Eracle ha avuto corrispondenti in molte tradizioni: veniva chiamato Malqart tra i fenici, Ogmios fra i celti, mentre in India veniva chiamato Vejrapani.

Per i romani, il suo nome era Ercole, presso i tettoni era detto ionchida.

Secondo il mito, Eracle fu concepito mentre Anfitrione, marito di Alcmena, era in guerra, e Zeus si era presentato alla donna sotto le spoglie del marito, che altrimenti non avrebbe mai tradito, e con lei si congiunse in una notte che durò l'equivalente di tre giorni.

Quando Anfitrione ritornò dalla guerra, anche egli si congiunse con lei, così che Alcmena concepì due gemelli: Eracle, figlio di Zeus, e Ificlo, figlio di Anfitrione.

Proprio in quanto figlio illegittimo di Zeus, Eracle fu odiato da Era, moglie di Zeus, che l'odiò fino a cercare più volte di ucciderlo.

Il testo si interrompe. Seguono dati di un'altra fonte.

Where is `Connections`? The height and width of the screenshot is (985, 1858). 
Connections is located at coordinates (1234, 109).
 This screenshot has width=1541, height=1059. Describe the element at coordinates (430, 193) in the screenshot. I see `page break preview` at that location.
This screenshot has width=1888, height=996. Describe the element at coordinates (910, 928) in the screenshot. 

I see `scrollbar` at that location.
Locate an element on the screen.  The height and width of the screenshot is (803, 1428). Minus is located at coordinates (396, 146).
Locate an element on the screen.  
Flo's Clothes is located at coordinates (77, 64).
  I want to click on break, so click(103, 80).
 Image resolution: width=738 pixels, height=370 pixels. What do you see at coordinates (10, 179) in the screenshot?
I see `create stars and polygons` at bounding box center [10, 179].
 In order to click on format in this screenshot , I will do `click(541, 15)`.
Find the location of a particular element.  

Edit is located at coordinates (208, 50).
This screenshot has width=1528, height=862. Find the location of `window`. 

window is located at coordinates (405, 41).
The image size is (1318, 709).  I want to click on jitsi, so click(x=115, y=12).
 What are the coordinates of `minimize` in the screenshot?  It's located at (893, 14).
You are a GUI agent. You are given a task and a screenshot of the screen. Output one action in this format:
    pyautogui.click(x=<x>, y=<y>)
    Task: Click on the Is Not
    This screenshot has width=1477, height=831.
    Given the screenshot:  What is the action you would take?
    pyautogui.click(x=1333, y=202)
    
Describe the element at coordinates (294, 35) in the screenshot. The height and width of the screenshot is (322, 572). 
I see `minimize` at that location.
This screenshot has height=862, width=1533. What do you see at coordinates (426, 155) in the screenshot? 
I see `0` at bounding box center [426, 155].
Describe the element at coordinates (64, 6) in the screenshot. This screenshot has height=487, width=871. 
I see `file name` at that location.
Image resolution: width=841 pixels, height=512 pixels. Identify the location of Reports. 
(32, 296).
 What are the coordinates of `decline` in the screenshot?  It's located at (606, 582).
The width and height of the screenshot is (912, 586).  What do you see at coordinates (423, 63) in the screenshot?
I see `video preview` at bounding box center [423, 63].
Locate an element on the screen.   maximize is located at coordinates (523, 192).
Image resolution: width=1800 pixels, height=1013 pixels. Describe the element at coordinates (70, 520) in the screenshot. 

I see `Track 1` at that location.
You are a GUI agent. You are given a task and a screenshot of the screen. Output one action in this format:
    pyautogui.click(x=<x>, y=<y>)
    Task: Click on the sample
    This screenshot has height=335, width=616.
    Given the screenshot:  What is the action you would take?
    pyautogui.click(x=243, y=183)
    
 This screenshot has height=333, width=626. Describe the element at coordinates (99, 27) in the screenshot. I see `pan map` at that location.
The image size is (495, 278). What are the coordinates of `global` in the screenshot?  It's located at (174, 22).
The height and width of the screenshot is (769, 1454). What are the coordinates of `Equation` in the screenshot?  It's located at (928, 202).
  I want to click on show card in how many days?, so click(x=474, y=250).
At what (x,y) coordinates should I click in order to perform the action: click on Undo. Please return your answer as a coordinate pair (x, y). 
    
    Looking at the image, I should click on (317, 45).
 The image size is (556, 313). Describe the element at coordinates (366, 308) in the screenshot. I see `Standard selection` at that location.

Proprio per preservarlo da una tale fine, Zeus, quando Eracle nacque, lo fece portare sull'Olimpo da Ermes, quindi, mise al seno di Era il bimbo, mentre questa dormiva. Quando la dea si svegliò, spinse via il bambino con forza, e dal suo seno spruzzò via un filo di latte, che diede vita alla Via Lattea. Tuttavia, il bimbo aveva bevuto il latte di Era, e questo lo aveva reso immortale. Zeus allora poté riprendere il bimbo, e lo riportò alla madre.
Era non cessò i suoi propositi omicidi: qualche mese più tardi mise due serpenti velenosi nella camera dove dormivano Eracle ed Ificlo. Quando Ificlo si svegliò, con il pianto fece sopraggiungere i suoi genitori, che giunsero in tempo per vedere il piccolo Eracle strangolare i serpenti, uno per mano. Secondo un'altra versione del mito, i serpenti non erano velenosi, ma furono messi nella camera dei gemelli da Anfitrione, che voleva sapere quale dei due fosse suo figlio, poiché aveva saputo dall'indovino Tiresia che uno dei due gemelli non era figlio suo.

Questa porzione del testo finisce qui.